Развод и девичья фамилия, стр. 2

– Ингуль, – сказал он, морщась и рассматривая в зеркале свой галстук. Что-то было не так, а что именно, он все никак не мог понять. – Ну какая разница, что им надо? Не от тебя же надо!

– Да мне наплевать, – сообщила Инга издалека. Раздалось непродолжительное шипение, похожее на всплеск, и через некоторое время в нос шибанул запах серьезных, совсем не утренних духов. Инга любила именно такие духи, серьезные и крепкие. – Просто чудно. Она вроде никогда тебе не звонила.

Она звонила часто – на работу. С тех пор как они развелись, общение строго дозировалось – всего несколько минут, лучше всего с работы, когда и ему не до нее,и ей не до него. Так проще и безопасней.

Он допивал кофе и думал уже совсем о другом – кто поедет в апреле на выставку в Париж и кто и что станет докладывать на конференции в Техасе, – когда телефон опять зазвонил.

– Пап, – позвал из трубки странный голос – нечто среднее между петушиным фальцетом и шаляпинским басом, – это я. Привет.
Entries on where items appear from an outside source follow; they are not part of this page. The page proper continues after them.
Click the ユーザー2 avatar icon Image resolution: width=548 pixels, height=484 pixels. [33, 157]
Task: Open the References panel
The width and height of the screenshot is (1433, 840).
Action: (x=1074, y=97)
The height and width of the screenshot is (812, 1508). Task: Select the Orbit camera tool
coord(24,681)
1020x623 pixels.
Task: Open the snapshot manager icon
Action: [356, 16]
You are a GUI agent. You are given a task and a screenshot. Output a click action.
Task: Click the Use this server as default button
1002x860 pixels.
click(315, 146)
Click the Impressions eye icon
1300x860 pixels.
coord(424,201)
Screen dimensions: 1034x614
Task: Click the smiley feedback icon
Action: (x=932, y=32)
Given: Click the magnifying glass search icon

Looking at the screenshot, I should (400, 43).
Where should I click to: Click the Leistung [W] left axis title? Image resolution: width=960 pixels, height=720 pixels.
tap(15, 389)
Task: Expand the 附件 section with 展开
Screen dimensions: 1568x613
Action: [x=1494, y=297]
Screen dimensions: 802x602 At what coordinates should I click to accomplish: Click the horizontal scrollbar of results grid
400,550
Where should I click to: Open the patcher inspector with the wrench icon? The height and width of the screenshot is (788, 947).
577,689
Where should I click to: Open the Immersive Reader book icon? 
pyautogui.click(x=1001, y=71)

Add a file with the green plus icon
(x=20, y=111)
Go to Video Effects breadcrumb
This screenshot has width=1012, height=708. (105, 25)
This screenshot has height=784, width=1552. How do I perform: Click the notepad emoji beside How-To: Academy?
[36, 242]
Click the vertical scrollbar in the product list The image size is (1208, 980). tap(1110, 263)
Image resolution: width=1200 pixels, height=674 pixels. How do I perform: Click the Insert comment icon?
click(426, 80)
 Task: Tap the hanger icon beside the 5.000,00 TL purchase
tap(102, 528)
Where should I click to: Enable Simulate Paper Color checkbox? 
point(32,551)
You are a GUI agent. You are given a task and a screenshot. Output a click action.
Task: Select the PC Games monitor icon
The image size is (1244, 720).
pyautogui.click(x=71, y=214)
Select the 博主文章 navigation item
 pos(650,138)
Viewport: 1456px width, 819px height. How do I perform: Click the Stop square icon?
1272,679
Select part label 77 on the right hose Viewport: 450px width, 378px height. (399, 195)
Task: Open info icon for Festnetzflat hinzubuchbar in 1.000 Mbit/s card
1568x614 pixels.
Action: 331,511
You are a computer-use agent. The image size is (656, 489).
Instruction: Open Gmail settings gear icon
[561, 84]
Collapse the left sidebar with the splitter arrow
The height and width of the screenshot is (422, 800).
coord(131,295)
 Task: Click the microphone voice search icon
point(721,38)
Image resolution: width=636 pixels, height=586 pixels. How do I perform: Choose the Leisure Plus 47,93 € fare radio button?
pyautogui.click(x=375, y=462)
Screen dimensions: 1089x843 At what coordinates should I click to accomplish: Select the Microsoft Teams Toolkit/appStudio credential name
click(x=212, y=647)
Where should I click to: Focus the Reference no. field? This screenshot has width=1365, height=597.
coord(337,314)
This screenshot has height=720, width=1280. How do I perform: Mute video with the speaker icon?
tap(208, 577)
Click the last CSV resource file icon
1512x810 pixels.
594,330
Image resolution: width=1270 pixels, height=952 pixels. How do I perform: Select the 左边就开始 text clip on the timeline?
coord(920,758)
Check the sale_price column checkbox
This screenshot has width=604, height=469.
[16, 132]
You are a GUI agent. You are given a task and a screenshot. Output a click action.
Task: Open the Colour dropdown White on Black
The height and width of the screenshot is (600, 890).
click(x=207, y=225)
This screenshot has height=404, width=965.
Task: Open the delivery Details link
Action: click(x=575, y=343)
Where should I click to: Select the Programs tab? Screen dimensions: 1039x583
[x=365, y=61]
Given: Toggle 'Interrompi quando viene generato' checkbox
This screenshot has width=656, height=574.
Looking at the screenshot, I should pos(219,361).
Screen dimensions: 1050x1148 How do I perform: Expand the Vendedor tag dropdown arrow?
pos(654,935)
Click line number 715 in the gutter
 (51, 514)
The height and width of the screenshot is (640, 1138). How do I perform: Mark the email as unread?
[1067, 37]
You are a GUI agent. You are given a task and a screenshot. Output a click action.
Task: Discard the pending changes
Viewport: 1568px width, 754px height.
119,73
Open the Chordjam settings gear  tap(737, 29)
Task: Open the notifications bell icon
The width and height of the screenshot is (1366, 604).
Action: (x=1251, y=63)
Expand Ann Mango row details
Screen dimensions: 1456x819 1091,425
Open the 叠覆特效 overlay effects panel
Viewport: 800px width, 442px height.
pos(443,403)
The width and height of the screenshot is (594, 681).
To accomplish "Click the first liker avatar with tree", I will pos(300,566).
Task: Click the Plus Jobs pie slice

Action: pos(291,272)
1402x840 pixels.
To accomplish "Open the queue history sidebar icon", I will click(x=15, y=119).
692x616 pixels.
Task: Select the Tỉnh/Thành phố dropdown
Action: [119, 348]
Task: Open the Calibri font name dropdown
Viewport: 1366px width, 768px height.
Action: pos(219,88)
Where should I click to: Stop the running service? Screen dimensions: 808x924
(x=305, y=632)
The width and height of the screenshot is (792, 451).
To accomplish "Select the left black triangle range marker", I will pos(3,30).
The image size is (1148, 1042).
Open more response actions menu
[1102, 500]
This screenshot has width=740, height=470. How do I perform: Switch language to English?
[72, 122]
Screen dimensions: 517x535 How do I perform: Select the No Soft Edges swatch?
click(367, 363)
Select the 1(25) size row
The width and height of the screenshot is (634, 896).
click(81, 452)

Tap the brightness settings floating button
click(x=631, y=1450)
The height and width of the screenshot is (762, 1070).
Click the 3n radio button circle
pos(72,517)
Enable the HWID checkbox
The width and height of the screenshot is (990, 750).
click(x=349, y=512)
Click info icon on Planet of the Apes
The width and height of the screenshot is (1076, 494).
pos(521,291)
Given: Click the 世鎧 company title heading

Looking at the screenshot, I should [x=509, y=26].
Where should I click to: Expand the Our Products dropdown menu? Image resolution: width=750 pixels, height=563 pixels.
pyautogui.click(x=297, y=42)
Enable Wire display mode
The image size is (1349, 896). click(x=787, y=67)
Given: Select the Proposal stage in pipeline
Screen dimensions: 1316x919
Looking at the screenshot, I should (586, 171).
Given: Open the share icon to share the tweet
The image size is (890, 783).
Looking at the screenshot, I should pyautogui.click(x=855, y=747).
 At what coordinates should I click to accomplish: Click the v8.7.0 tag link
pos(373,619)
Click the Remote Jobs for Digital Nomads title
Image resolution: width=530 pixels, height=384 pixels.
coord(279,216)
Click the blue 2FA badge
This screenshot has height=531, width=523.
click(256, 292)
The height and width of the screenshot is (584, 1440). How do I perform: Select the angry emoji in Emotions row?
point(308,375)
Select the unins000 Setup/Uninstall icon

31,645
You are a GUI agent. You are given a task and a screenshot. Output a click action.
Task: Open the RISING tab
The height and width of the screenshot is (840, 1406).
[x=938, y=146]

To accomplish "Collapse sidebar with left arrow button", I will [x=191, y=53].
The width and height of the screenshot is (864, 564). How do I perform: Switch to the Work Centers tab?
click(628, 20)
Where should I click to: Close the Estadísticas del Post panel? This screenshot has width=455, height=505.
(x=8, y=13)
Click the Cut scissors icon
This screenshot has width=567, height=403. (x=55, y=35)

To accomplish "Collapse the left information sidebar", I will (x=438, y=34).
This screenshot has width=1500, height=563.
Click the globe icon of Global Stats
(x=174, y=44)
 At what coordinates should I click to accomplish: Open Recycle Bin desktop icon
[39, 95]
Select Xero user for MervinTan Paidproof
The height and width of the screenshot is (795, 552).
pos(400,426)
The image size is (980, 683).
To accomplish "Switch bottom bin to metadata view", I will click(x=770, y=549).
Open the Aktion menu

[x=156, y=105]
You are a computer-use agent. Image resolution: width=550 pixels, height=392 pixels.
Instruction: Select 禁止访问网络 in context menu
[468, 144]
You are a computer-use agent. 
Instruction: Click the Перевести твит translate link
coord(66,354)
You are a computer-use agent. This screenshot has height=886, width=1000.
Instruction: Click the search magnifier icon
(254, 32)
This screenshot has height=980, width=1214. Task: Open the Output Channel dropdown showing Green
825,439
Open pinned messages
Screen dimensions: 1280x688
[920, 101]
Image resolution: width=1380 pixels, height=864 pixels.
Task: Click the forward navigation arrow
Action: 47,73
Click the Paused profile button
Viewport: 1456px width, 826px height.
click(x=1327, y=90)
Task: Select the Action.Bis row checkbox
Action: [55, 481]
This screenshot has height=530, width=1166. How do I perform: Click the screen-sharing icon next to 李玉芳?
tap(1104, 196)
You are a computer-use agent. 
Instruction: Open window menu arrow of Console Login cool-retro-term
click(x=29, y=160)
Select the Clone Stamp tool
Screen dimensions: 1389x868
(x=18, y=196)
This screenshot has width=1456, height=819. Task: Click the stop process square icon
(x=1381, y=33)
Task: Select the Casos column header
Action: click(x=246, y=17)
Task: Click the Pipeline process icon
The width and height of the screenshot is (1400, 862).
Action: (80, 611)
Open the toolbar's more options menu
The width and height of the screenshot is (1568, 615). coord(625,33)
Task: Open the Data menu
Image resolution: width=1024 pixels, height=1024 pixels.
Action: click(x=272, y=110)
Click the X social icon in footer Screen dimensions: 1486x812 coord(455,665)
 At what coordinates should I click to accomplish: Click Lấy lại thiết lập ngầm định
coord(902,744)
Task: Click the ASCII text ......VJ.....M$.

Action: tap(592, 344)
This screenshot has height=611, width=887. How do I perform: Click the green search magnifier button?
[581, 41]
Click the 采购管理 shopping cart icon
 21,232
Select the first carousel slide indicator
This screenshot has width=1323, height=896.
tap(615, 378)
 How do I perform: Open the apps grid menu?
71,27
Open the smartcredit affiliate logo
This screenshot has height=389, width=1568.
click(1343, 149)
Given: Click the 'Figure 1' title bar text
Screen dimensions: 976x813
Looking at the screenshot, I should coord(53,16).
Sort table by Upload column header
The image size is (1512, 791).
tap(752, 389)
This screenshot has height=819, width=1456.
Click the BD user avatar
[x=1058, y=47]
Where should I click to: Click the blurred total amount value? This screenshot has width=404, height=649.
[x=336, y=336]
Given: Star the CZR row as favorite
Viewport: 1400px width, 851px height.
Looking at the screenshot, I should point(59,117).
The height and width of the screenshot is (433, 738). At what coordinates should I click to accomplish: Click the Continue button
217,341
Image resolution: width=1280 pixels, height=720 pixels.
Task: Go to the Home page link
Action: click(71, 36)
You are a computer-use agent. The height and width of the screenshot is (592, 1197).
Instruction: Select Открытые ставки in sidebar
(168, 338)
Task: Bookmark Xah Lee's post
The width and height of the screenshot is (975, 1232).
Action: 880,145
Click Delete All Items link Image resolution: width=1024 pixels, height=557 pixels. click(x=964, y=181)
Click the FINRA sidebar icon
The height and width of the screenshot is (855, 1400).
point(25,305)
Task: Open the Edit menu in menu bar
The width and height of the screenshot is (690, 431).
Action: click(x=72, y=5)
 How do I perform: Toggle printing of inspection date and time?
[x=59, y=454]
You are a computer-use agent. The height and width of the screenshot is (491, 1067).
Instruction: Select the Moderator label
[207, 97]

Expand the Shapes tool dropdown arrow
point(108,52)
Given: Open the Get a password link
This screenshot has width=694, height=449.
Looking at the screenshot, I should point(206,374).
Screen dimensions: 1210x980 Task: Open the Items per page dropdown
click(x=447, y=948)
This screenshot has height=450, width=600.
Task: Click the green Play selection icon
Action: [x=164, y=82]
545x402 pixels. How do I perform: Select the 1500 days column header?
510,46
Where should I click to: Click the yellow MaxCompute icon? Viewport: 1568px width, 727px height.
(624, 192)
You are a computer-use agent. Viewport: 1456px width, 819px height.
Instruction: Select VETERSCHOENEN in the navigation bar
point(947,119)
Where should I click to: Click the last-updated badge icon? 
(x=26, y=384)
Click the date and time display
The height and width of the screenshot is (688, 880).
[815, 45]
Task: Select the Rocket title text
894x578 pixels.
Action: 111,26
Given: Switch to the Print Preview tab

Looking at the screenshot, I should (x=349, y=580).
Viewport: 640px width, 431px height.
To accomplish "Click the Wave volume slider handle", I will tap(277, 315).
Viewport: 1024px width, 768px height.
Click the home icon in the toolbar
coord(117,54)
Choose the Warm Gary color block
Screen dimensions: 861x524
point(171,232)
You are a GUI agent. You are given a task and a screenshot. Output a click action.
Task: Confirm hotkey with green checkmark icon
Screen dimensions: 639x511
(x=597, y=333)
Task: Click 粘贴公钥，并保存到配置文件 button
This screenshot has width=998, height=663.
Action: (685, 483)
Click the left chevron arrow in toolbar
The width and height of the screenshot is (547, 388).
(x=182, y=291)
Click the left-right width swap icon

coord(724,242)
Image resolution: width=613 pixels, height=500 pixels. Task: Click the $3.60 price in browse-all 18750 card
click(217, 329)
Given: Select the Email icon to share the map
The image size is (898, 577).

– Привет, – сказал Сергей, – ты чего?

– Я ничего! А ты чего?

– И я ничего, – весело признался Сергей, – ты по поводу Костромы?

– Мама не хочет, чтобы я ехал, – озабоченно прогремел бас и тут же сменился фальцетом. – Пап, ну что такое-то? Я же не грудной младенец! Все едут, а я чего?

– Все? – переспросил Сергей.

– Ну, не все, – признался его сын, подумав, – ну не все, но почти все! А я?

– Тим, я с мамой не договорил. Я думаю, что она мне еще позвонит, и я постараюсь ее уломать. Кстати, почему она не хочет, чтобы ты ехал?

Тимофей моментально заюлил и стал быстренько и аккуратно запутывать следы, как заяц перед носом у лисы. Прорвавшись через поминутно повторяющийся «ясный перец» и «полный отстой», Сергей сообразил, что дело, очевидно, нечисто. Кира взбрыкнула не просто так.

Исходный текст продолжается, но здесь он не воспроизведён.